▶ _Goal of the exercise_:
Set down exactly the entries below, beginning at their first line and ending at the line with "Task: Click the Forward arrow in the toolbar".

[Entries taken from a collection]

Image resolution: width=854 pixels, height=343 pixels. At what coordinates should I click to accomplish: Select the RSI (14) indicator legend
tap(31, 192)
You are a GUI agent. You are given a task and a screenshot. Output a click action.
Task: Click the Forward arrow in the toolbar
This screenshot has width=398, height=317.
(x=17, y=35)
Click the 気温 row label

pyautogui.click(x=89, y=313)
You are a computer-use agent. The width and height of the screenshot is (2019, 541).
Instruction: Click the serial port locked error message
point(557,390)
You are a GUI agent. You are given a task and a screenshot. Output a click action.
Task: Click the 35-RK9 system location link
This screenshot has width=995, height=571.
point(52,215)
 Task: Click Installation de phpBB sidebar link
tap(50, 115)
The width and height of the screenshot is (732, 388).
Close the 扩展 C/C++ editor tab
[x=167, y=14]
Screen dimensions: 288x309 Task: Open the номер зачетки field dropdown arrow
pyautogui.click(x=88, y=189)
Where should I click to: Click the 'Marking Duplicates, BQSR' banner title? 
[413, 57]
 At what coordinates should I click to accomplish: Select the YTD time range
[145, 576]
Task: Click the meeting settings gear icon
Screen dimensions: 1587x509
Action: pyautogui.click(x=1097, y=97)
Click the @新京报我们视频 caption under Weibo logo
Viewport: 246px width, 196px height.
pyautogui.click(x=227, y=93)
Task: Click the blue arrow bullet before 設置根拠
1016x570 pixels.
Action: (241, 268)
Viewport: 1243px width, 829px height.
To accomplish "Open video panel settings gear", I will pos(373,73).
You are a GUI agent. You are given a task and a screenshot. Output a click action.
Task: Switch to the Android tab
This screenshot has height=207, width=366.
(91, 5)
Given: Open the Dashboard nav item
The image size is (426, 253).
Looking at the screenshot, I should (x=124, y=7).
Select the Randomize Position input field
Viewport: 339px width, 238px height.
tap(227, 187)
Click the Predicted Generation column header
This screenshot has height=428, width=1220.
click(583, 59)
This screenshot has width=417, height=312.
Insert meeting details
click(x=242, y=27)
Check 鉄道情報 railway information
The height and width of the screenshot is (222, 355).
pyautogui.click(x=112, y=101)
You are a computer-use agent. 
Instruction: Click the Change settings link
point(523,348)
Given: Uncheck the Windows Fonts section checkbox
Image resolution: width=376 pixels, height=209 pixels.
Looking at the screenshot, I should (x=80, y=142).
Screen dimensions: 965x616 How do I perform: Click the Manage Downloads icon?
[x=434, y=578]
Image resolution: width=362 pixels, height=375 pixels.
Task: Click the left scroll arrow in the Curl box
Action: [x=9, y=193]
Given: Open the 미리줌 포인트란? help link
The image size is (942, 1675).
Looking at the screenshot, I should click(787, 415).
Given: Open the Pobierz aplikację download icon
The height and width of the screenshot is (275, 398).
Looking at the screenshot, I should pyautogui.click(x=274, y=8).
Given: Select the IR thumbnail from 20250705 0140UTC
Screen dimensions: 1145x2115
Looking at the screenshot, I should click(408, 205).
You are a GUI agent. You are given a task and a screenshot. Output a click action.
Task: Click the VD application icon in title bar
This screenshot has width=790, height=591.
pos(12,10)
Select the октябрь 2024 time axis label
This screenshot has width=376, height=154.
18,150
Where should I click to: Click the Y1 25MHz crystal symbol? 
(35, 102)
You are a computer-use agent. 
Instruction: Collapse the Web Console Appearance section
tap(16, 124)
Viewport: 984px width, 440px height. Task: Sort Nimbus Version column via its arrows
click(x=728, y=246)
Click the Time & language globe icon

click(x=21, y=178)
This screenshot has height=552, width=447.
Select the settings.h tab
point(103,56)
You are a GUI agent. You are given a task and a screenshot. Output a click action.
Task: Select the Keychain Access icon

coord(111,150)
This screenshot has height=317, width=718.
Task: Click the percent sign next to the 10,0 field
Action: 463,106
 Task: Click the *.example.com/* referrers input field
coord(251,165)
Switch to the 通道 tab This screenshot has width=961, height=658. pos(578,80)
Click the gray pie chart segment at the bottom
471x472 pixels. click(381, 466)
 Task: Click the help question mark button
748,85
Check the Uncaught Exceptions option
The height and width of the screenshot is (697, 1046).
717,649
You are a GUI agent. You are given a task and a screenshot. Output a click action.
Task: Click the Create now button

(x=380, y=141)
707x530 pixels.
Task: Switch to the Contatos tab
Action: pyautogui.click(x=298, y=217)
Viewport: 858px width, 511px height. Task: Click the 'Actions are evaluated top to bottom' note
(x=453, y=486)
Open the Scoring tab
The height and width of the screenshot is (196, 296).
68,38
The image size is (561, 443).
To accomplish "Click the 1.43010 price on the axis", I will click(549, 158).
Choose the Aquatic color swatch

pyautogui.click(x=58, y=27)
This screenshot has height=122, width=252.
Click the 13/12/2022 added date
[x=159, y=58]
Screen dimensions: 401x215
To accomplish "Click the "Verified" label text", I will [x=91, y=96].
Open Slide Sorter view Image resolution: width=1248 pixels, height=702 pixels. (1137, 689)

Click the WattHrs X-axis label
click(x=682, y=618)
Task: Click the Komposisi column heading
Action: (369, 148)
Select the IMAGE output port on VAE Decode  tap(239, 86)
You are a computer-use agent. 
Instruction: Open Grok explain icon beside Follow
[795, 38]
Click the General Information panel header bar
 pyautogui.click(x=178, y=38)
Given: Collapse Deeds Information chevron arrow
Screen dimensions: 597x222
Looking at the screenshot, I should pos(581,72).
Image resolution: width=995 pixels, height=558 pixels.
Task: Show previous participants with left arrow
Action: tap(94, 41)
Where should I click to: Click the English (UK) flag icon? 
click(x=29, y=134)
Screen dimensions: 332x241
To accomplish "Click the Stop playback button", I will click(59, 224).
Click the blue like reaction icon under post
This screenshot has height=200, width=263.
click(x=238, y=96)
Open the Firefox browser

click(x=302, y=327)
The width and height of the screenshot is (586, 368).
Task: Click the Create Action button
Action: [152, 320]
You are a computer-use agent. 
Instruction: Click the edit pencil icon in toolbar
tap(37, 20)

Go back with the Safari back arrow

▶ _Finished task_:
Image resolution: width=854 pixels, height=343 pixels. At what coordinates should I click to accomplish: Select the RSI (14) indicator legend
tap(31, 192)
You are a GUI agent. You are given a task and a screenshot. Output a click action.
Task: Click the Forward arrow in the toolbar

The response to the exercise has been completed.